### WHAT THE TASK ASKS
Provide the material again, with every line intact and exact.

===== RECORDS FOR THE TASK =====

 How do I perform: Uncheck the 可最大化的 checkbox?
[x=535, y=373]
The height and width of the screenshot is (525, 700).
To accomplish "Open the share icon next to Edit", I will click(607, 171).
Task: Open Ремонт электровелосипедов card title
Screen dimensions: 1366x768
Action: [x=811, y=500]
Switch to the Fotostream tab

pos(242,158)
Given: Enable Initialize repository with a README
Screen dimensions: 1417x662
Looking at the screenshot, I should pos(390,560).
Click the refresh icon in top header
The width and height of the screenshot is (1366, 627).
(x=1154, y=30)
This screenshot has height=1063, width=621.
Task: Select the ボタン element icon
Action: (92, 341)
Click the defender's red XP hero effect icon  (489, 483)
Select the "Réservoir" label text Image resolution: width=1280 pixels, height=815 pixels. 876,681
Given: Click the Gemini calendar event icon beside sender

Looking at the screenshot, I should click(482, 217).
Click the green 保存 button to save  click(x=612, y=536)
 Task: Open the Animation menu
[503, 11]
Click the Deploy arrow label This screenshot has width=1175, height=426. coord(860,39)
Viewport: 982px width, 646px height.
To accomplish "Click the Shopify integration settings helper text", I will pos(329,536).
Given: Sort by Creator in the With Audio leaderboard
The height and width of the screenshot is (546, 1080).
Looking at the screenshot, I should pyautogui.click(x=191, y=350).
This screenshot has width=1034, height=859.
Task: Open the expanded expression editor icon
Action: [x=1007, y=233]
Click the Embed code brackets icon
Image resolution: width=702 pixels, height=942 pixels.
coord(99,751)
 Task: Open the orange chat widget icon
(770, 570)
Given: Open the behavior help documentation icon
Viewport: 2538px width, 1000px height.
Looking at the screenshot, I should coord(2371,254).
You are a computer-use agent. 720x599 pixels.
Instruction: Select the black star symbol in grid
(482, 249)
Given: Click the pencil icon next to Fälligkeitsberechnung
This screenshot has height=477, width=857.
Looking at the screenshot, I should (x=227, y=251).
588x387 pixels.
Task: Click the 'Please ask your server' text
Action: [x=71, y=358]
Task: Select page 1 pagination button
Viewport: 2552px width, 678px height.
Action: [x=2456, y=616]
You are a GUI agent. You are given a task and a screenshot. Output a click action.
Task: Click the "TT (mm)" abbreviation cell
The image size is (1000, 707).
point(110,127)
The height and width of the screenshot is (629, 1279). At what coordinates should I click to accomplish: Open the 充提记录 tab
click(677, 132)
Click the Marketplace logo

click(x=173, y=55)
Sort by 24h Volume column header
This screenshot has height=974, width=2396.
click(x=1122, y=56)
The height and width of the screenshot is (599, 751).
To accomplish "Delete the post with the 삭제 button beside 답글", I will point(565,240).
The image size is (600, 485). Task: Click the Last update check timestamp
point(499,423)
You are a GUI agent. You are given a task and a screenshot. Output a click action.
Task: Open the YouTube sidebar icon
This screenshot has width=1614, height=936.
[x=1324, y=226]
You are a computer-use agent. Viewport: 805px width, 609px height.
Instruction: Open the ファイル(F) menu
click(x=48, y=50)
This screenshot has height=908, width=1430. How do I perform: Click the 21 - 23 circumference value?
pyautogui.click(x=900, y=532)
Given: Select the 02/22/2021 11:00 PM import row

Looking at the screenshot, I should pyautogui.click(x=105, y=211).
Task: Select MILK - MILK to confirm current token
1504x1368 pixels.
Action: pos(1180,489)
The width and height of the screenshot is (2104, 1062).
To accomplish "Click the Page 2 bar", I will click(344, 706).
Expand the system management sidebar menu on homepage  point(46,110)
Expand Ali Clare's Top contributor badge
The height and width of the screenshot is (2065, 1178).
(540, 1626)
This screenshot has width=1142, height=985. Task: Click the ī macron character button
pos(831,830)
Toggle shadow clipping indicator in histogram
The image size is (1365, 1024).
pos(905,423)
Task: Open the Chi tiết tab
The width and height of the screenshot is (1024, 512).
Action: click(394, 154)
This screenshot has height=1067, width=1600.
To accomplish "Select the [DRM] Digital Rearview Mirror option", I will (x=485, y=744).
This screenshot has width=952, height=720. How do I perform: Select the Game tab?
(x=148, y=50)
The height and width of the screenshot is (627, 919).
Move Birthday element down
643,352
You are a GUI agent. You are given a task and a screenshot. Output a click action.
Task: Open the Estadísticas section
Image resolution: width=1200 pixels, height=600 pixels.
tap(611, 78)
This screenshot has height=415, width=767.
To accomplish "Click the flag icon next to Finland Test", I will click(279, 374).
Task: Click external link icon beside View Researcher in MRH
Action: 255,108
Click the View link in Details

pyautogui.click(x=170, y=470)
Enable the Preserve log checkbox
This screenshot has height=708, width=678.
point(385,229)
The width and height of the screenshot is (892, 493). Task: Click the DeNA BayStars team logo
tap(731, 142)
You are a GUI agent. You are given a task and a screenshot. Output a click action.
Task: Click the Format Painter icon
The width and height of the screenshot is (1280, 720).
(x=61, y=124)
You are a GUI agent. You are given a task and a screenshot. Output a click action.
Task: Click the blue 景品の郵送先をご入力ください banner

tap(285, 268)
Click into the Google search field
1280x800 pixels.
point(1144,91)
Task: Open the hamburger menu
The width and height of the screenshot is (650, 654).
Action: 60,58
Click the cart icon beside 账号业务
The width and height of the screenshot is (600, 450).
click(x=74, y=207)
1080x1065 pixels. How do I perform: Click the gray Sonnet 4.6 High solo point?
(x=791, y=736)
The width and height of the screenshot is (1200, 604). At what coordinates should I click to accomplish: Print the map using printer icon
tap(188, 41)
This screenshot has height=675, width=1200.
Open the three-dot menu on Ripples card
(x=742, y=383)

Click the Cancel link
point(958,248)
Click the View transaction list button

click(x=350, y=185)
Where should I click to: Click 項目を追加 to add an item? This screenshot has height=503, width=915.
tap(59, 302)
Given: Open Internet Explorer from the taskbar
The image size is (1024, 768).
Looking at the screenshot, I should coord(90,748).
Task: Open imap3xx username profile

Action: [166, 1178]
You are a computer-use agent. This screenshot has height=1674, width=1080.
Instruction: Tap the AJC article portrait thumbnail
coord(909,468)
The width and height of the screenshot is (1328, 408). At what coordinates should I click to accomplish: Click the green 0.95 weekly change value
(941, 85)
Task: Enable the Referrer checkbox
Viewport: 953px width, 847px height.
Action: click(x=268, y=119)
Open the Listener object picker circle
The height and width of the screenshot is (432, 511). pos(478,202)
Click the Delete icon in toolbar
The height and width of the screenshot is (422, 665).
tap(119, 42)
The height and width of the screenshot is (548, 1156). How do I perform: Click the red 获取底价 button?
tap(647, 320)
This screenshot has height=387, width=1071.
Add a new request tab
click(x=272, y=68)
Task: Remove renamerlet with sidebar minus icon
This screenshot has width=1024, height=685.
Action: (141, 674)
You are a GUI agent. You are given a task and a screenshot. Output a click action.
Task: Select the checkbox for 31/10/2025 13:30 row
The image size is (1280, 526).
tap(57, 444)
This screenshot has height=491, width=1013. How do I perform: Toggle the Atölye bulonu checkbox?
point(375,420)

=====

### EXERCISE RESPONSE
 How do I perform: Uncheck the 可最大化的 checkbox?
[x=535, y=373]
The height and width of the screenshot is (525, 700).
To accomplish "Open the share icon next to Edit", I will click(607, 171).
Task: Open Ремонт электровелосипедов card title
Screen dimensions: 1366x768
Action: [x=811, y=500]
Switch to the Fotostream tab

pos(242,158)
Given: Enable Initialize repository with a README
Screen dimensions: 1417x662
Looking at the screenshot, I should pos(390,560).
Click the refresh icon in top header
The width and height of the screenshot is (1366, 627).
(x=1154, y=30)
This screenshot has height=1063, width=621.
Task: Select the ボタン element icon
Action: (92, 341)
Click the defender's red XP hero effect icon  (489, 483)
Select the "Réservoir" label text Image resolution: width=1280 pixels, height=815 pixels. 876,681
Given: Click the Gemini calendar event icon beside sender

Looking at the screenshot, I should click(482, 217).
Click the green 保存 button to save  click(x=612, y=536)
 Task: Open the Animation menu
[503, 11]
Click the Deploy arrow label This screenshot has width=1175, height=426. coord(860,39)
Viewport: 982px width, 646px height.
To accomplish "Click the Shopify integration settings helper text", I will pos(329,536).
Given: Sort by Creator in the With Audio leaderboard
The height and width of the screenshot is (546, 1080).
Looking at the screenshot, I should pyautogui.click(x=191, y=350).
This screenshot has width=1034, height=859.
Task: Open the expanded expression editor icon
Action: [x=1007, y=233]
Click the Embed code brackets icon
Image resolution: width=702 pixels, height=942 pixels.
coord(99,751)
 Task: Open the orange chat widget icon
(770, 570)
Given: Open the behavior help documentation icon
Viewport: 2538px width, 1000px height.
Looking at the screenshot, I should coord(2371,254).
You are a computer-use agent. 720x599 pixels.
Instruction: Select the black star symbol in grid
(482, 249)
Given: Click the pencil icon next to Fälligkeitsberechnung
This screenshot has height=477, width=857.
Looking at the screenshot, I should (x=227, y=251).
588x387 pixels.
Task: Click the 'Please ask your server' text
Action: [x=71, y=358]
Task: Select page 1 pagination button
Viewport: 2552px width, 678px height.
Action: [x=2456, y=616]
You are a GUI agent. You are given a task and a screenshot. Output a click action.
Task: Click the "TT (mm)" abbreviation cell
The image size is (1000, 707).
point(110,127)
The height and width of the screenshot is (629, 1279). At what coordinates should I click to accomplish: Open the 充提记录 tab
click(677, 132)
Click the Marketplace logo

click(x=173, y=55)
Sort by 24h Volume column header
This screenshot has height=974, width=2396.
click(x=1122, y=56)
The height and width of the screenshot is (599, 751).
To accomplish "Delete the post with the 삭제 button beside 답글", I will point(565,240).
The image size is (600, 485). Task: Click the Last update check timestamp
point(499,423)
You are a GUI agent. You are given a task and a screenshot. Output a click action.
Task: Open the YouTube sidebar icon
This screenshot has width=1614, height=936.
[x=1324, y=226]
You are a computer-use agent. Viewport: 805px width, 609px height.
Instruction: Open the ファイル(F) menu
click(x=48, y=50)
This screenshot has height=908, width=1430. How do I perform: Click the 21 - 23 circumference value?
pyautogui.click(x=900, y=532)
Given: Select the 02/22/2021 11:00 PM import row

Looking at the screenshot, I should pyautogui.click(x=105, y=211).
Task: Select MILK - MILK to confirm current token
1504x1368 pixels.
Action: pos(1180,489)
The width and height of the screenshot is (2104, 1062).
To accomplish "Click the Page 2 bar", I will click(344, 706).
Expand the system management sidebar menu on homepage  point(46,110)
Expand Ali Clare's Top contributor badge
The height and width of the screenshot is (2065, 1178).
(540, 1626)
This screenshot has width=1142, height=985. Task: Click the ī macron character button
pos(831,830)
Toggle shadow clipping indicator in histogram
The image size is (1365, 1024).
pos(905,423)
Task: Open the Chi tiết tab
The width and height of the screenshot is (1024, 512).
Action: click(394, 154)
This screenshot has height=1067, width=1600.
To accomplish "Select the [DRM] Digital Rearview Mirror option", I will (x=485, y=744).
This screenshot has width=952, height=720. How do I perform: Select the Game tab?
(x=148, y=50)
The height and width of the screenshot is (627, 919).
Move Birthday element down
643,352
You are a GUI agent. You are given a task and a screenshot. Output a click action.
Task: Open the Estadísticas section
Image resolution: width=1200 pixels, height=600 pixels.
tap(611, 78)
This screenshot has height=415, width=767.
To accomplish "Click the flag icon next to Finland Test", I will click(279, 374).
Task: Click external link icon beside View Researcher in MRH
Action: 255,108
Click the View link in Details

pyautogui.click(x=170, y=470)
Enable the Preserve log checkbox
This screenshot has height=708, width=678.
point(385,229)
The width and height of the screenshot is (892, 493). Task: Click the DeNA BayStars team logo
tap(731, 142)
You are a GUI agent. You are given a task and a screenshot. Output a click action.
Task: Click the Format Painter icon
The width and height of the screenshot is (1280, 720).
(x=61, y=124)
You are a GUI agent. You are given a task and a screenshot. Output a click action.
Task: Click the blue 景品の郵送先をご入力ください banner

tap(285, 268)
Click into the Google search field
1280x800 pixels.
point(1144,91)
Task: Open the hamburger menu
The width and height of the screenshot is (650, 654).
Action: 60,58
Click the cart icon beside 账号业务
The width and height of the screenshot is (600, 450).
click(x=74, y=207)
1080x1065 pixels. How do I perform: Click the gray Sonnet 4.6 High solo point?
(x=791, y=736)
The width and height of the screenshot is (1200, 604). At what coordinates should I click to accomplish: Print the map using printer icon
tap(188, 41)
This screenshot has height=675, width=1200.
Open the three-dot menu on Ripples card
(x=742, y=383)

Click the Cancel link
point(958,248)
Click the View transaction list button

click(x=350, y=185)
Where should I click to: Click 項目を追加 to add an item? This screenshot has height=503, width=915.
tap(59, 302)
Given: Open Internet Explorer from the taskbar
The image size is (1024, 768).
Looking at the screenshot, I should coord(90,748).
Task: Open imap3xx username profile

Action: [166, 1178]
You are a computer-use agent. This screenshot has height=1674, width=1080.
Instruction: Tap the AJC article portrait thumbnail
coord(909,468)
The width and height of the screenshot is (1328, 408). At what coordinates should I click to accomplish: Click the green 0.95 weekly change value
(941, 85)
Task: Enable the Referrer checkbox
Viewport: 953px width, 847px height.
Action: click(x=268, y=119)
Open the Listener object picker circle
The height and width of the screenshot is (432, 511). pos(478,202)
Click the Delete icon in toolbar
The height and width of the screenshot is (422, 665).
tap(119, 42)
The height and width of the screenshot is (548, 1156). How do I perform: Click the red 获取底价 button?
tap(647, 320)
This screenshot has height=387, width=1071.
Add a new request tab
click(x=272, y=68)
Task: Remove renamerlet with sidebar minus icon
This screenshot has width=1024, height=685.
Action: (141, 674)
You are a GUI agent. You are given a task and a screenshot. Output a click action.
Task: Select the checkbox for 31/10/2025 13:30 row
The image size is (1280, 526).
tap(57, 444)
This screenshot has height=491, width=1013. How do I perform: Toggle the Atölye bulonu checkbox?
point(375,420)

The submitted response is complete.